Standard Chartered berencana menyatukan layanan penitipan Zodia dengan divisi aset digitalnya, Bloomberg melaporkan Rabu, mengutip orang-orang yang mengetahui rencana tersebut.
Didirikan pada akhir 2020 oleh SC Ventures, unit inovasi Standard Chartered, dan Northern Trust, Zodia Custody adalah penyedia layanan penyimpanan aset digital yang dirancang khusus untuk investor institusional. Platform ini bertujuan untuk menghubungkan keahlian perbankan tradisional dengan kecepatan dan inovasi fintech untuk menyediakan penyimpanan yang aman dan patuh.
Zodia Custody dimiliki bersama oleh Standard Chartered, Northern Trust, dan SBI Holdings, dengan Standard Chartered sebagai pemegang saham terbesar dan pengendali. Beberapa bank lainnya, termasuk National Australia Bank dan Emirates NBD, memegang saham minoritas.
Langkah ini, yang bisa diumumkan paling awal bulan ini, datang setelah dikabarkan bahwa bank multinasional Inggris sedang mempertimbangkan peluncuran crypto prime brokerage melalui SC Ventures. Bank tersebut telah bekerja sama dengan Coinbase dalam layanan kripto institusional seperti perdagangan, penyimpanan, staking, dan pinjaman.
Sebagai bagian dari rencana merger, Zodia akan tetap ada sebagai platform software-as-a-service mandiri untuk teknologi custody, tetapi pekerjaan custody yang berhadapan dengan klien akan berada di dalam bank induk.

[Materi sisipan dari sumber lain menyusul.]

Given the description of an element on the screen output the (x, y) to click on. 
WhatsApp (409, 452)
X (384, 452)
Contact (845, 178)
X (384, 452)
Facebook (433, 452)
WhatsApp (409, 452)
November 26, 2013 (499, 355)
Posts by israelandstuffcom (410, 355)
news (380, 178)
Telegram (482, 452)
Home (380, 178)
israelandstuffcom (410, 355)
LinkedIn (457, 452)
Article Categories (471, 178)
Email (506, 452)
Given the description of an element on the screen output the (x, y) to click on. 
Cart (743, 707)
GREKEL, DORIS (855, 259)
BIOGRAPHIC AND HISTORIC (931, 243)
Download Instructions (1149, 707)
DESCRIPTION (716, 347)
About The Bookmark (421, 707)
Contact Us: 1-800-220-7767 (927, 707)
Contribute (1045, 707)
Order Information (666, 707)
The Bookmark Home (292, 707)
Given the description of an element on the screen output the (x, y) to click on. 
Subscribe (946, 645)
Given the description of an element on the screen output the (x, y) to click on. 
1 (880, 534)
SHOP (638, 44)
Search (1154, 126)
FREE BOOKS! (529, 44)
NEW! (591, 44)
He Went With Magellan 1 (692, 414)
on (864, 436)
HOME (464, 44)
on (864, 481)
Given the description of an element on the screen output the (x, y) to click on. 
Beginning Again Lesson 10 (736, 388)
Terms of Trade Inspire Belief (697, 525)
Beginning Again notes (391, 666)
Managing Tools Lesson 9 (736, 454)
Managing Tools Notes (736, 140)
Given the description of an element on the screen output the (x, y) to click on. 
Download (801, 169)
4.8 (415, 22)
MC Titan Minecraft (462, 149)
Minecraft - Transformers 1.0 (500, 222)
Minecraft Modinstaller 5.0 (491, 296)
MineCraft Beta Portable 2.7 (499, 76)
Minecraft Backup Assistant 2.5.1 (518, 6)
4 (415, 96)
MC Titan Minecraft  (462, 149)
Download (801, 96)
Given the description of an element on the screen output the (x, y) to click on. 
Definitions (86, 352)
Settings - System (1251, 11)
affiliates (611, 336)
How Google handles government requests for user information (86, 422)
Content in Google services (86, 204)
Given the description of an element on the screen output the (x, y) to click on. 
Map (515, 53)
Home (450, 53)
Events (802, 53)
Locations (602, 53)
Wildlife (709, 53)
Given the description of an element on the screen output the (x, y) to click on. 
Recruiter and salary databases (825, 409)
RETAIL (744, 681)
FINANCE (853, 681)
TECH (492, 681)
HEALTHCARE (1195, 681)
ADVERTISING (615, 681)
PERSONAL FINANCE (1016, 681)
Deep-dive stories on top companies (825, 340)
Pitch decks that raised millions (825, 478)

Ukuran pasar dan persaingan
Pasar penitipan aset digital diperkirakan akan tumbuh dari lebih dari $1 triliun pada 2026 menjadi lebih dari $7 triliun pada 2035, dengan pertumbuhan CAGR sebesar 23,7%. Peningkatan partisipasi investor institusional dan perubahan kerangka regulasi mendorong permintaan terhadap solusi penitipan yang aman dan patuh.
Amerika Utara memimpin pasar, diikuti oleh Eropa, dan pemain utama seperti Coinbase Custody, BitGo, Gemini, Ledger Enterprise, dan Fireblocks memegang hampir setengah pangsa pasar global.
Sementara State Street dan BNY Mellon telah meningkatkan divisi digital mereka, Morgan Stanley telah mengambil langkah selanjutnya dengan mengajukan permohonan charter bank trust nasional khusus untuk menyimpan dan melakukan staking aset kripto.
Sekitar 73% investor institusional kini melaporkan keterlibatan aktif atau rencana untuk meningkatkan alokasi aset digital, menurut survei EY-Parthenon 2026 survey. Penyimpanan masih menjadi infrastruktur kritis yang mendukung perdagangan, peminjaman, staking, dan tokenisasi. Tanpa penyimpan tepercaya, penyaluran modal skala besar tidak mungkin terjadi.
Pada Januari, Zodia menjadi penyimpan aset pertama yang mendukung AUDM, stablecoin yang didenominasi dalam dolar Australia.
Bulan berikutnya, perusahaan meluncurkan Zodia Switch, yang memungkinkan klien untuk menukar aset secara langsung di dalam platform penitipan tanpa pendanaan awal eksternal. Perusahaan juga telah bermitra dengan protokol untuk menyediakan fasilitas kredit yang dijamin oleh aset yang ditokenisasi.